Document text

[Start of section]

Stellantis logistics crisis to blame for ‘disastrous’ November sales

Vauxhall Corsa E 2022 front quarter tracking

The Vauxhall Corsa consistently ranks in the UK’s top three best sellers, but slipped to fifth in November

Citroën, Fiat, Peugeot and Vauxhall all lost sales despite growth of the overall UK market

As the UK car market celebrated a return to growth in November, Stellantis suffered a “disastrous” month in which new cars went missing amid a changeover in distribution systems.

Registrations of the company’s Peugeot brand more than halved in November to just 2367 – not far off Porsche numbers. Meanwhile, Citroën sales were down 13%, Fiat was down 39% and Vauxhall was down 6%.

Meanwhile, the overall UK car market rose 23% on the back of returning chip supply compared with the same month last year, according to UK motoring lobby organising the Society of Motor Manufacturers and Traders (SMMT). 

Problems arose as Stellantis cut ties with logistics company Gefco, which Peugeot used to own.

“We’ve had lots of issues in November,” a source with knowledge of the problem told Autocar Business, describing the sales figures as “disastrous”. UK deliveries should return to normal next month, they said.

Customers have become resigned to long delays waiting for new cars as car makers struggled to keep up with demand amid parts shortages. However, many of the affected buyers of Stellantis cars had been informed that their vehicles were en route to the dealer and to expect imminent handover – only to be told of the new delays.

[End of section]

Supplied data
[Start of section]

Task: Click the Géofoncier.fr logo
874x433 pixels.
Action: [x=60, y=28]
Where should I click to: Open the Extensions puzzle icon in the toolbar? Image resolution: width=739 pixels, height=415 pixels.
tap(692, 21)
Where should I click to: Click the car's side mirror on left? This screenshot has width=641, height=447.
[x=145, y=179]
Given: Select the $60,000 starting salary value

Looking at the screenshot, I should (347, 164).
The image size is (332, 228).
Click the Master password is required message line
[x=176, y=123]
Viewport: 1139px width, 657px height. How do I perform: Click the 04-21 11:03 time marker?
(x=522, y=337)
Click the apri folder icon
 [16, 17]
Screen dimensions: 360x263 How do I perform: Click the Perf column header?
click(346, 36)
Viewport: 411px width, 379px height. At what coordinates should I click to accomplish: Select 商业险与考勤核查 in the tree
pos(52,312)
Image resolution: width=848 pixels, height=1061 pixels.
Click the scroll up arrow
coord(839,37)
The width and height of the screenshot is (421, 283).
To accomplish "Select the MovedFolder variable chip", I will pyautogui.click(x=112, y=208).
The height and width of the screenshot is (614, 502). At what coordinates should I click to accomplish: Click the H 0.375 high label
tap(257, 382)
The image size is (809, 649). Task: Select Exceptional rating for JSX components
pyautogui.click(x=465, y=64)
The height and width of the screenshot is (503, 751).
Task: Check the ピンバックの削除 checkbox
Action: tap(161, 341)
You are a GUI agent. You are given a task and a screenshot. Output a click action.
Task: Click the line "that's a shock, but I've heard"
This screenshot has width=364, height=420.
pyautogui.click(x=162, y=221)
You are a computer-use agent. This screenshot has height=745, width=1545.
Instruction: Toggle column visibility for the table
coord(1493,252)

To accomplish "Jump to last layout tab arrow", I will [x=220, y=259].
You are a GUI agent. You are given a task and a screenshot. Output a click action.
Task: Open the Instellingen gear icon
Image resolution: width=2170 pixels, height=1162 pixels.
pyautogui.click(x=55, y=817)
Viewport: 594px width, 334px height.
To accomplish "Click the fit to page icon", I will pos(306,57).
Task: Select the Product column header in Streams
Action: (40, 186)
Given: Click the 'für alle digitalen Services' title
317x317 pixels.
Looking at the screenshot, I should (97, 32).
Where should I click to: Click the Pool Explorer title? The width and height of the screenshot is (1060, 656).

[End of section]

In the article about Stellantis's November sales, which logistics company did Stellantis cut ties with?

Gefco